Empson’s examples are helpful in situating Baudelaire’s pastoral identity: he takes on the naïve curiosity of Alice, the misplaced, estranging erudition of Bentley, and the self-effacing self-conscious play-acting of Hal. As with all three of these, we are reminded often of Baudelaire’s “superiority,” in the terms of social and cultural distinction, but which is no such thing in the milieu of his wandering (Alice’s primness is odd in Wonderland; Bentley’s erudition a stumbling block in his reading of Milton; Hal’s royalty is irrelevant for the most part in the house of Mistress Doll)—and yet which nonetheless provides him with the means to ask the right questions, and learn the right lessons, from the Paris in which he walks (Alice’s being a child, Bentley’s erudition, and Hal’s lordly confidence do much the same). Baudelaire most evidently takes his place in this grouping where he asks his audacious questions, which are both highly theatrical and disarmingly naïve. From “Les Petites Vielles”:
— Avez-vous observé que maints cercueils de vieilles
Sont presque aussi petits que celui d’un enfant?
La Mort savante met dans ces bières pareilles
Un symbole d’un goût bizarre et captivant,
Et lorsque j’entrevois un fantôme débile
Traversant de Paris le fourmillant tableau,
Il me semble toujours que cet être fragile
S’en va tout doucement vers un nouveau berceau;
Or at the close of “Les Aveugles”:
Vois! je me traîne aussi! mais, plus qu’eux hébété,
Je dis: Que cherchent-ils au Ciel, tous ces aveugles?
Or throughout “Danse Macabre”:
Viens-tu troubler, avec ta puissante grimace,
La fête de la Vie? ou quelque vieux désir,
Eperonnant encor ta vivante carcasse,
Te pousse-t-il, crédule, au sabbat du Plaisir?
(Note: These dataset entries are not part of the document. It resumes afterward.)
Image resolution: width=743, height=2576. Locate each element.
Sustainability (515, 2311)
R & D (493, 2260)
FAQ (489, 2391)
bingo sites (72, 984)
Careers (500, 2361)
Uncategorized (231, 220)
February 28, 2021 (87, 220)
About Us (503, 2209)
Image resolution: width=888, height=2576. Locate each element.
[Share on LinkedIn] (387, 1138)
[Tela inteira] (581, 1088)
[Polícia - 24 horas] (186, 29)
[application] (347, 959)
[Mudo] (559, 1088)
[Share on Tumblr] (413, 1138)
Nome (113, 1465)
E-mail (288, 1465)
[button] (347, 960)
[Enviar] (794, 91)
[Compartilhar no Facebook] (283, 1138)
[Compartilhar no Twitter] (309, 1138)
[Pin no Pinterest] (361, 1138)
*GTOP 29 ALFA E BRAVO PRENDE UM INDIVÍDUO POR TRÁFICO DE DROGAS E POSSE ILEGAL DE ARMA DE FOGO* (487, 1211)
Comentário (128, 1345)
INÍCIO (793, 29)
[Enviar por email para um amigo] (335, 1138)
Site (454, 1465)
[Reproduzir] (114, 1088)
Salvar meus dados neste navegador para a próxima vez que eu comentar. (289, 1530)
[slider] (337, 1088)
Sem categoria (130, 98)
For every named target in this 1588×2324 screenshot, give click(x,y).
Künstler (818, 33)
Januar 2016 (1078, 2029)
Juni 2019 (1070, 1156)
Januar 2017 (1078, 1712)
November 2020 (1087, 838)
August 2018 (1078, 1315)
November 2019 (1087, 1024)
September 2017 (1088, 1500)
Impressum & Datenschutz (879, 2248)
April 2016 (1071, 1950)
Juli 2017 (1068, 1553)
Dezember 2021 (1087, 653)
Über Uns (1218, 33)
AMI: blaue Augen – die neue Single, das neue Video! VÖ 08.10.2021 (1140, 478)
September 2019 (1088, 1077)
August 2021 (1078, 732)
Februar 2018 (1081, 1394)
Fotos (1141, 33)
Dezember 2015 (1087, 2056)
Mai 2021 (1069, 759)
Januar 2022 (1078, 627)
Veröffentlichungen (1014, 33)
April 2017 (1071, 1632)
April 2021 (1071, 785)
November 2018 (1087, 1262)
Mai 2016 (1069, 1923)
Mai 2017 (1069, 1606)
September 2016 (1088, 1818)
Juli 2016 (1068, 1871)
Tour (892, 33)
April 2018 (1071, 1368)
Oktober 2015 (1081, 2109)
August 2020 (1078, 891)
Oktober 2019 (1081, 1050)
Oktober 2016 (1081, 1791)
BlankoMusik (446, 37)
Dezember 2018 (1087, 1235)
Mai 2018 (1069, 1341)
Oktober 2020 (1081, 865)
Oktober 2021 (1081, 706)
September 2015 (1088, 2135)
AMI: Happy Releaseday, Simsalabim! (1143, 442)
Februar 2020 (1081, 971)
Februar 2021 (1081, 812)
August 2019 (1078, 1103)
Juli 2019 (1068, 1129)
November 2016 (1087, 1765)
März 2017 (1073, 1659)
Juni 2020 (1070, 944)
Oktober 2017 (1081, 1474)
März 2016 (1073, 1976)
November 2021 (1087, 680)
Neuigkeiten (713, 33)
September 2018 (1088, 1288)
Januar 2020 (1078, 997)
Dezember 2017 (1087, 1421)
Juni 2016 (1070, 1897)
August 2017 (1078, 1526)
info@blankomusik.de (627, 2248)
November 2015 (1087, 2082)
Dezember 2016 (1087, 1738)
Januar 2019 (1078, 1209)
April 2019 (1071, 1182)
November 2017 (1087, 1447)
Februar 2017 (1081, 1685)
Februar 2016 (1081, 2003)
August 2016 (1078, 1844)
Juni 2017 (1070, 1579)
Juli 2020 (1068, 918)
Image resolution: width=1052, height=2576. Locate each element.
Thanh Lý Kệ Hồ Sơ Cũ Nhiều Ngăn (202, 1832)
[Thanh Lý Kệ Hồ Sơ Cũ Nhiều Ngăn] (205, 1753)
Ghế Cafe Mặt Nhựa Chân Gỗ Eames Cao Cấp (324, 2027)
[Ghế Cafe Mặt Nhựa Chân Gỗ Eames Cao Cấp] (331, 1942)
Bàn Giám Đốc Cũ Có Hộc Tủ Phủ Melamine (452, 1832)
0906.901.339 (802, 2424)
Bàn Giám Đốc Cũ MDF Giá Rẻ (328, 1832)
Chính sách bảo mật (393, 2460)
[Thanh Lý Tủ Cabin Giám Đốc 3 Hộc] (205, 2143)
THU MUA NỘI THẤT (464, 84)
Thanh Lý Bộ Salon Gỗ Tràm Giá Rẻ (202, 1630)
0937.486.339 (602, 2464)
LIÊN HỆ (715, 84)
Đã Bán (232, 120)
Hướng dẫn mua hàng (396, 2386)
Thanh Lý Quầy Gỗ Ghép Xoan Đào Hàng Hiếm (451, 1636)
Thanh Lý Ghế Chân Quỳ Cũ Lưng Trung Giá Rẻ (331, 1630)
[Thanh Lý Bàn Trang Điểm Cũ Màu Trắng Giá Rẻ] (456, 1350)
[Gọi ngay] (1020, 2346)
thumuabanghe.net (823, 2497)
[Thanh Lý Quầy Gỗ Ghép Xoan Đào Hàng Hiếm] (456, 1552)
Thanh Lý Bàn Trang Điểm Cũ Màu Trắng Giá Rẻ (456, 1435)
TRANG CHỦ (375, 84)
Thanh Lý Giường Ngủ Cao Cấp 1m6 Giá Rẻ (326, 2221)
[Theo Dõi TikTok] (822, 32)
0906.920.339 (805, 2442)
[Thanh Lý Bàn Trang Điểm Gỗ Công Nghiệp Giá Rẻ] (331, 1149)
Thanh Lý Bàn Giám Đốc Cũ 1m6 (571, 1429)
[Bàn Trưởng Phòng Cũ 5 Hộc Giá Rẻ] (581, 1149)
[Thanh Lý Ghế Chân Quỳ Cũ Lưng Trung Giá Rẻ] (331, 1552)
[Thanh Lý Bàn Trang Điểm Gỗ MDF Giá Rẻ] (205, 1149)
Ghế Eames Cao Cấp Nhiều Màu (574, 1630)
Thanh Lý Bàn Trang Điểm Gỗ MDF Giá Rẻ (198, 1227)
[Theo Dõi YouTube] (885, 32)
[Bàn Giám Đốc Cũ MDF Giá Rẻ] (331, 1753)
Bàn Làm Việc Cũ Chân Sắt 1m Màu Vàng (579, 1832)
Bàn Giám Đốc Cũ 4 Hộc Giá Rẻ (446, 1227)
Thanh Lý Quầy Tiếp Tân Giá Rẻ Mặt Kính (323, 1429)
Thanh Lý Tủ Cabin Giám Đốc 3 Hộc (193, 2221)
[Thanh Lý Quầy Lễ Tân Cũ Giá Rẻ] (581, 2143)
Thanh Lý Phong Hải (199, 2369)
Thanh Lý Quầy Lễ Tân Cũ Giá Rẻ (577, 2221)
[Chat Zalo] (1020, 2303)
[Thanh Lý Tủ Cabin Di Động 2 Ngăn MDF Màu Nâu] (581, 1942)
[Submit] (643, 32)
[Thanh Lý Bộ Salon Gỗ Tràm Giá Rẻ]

Au chant des violons, aux flammes des bougies,
Espères-tu chasser ton cauchemar moqueur,
Et viens-tu demander au torrent des orgies
De rafraîchir l’enfer allumé dans ton coeur?
Inépuisable puits de sottise et de fautes!
De l’antique douleur éternel alambic!
À travers le treillis recourbé de tes côtes
Je vois, errant encor, l’insatiable aspic.
Pour dire vrai, je crains que ta coquetterie
Ne trouve pas un prix digne de ses efforts
Qui, de ces coeurs mortels, entend la raillerie?
Les charmes de l’horreur n’enivrent que les forts!
But the disjuncture between high and low, and their most beautiful reconciliation, is in the poem that straddles the heroic and the ridiculous, “Le Cygne.” The rhetorical elevation is working throughout the poem to close the gap between the urban scene and the mythological antecedent, but a consequence of that continuing work (at its sharpest pitch when the swan cries out) is a recurring reminder of their misalignment; his own way of speaking and apprehending the changing city justifies his identification with the swan—and Baudelaire, who elsewhere compares the poet to an albatross, may be seen dramatizing his own plight:
Un cygne qui s’était évadé de sa cage,
Et, de ses pieds palmés frottant le pavé sec,
Sur le sol raboteux traînait son blanc plumage.
Près d’un ruisseau sans eau la bête ouvrant le bec
Baignait nerveusement ses ailes dans la poudre,
Et disait, le coeur plein de son beau lac natal:
«Eau, quand donc pleuvras-tu? quand tonneras-tu, foudre?»
Je vois ce malheureux, mythe étrange et fatal,
Vers le ciel quelquefois, comme l’homme d’Ovide,
Vers le ciel ironique et cruellement bleu,
Sur son cou convulsif tendant sa tête avide
Comme s’il adressait des reproches à Dieu!
Like Hal or Alice, Baudelaire’s classicism realizes its greatest potential, and most becomes itself, where it is most isolated from its proper occasion and setting.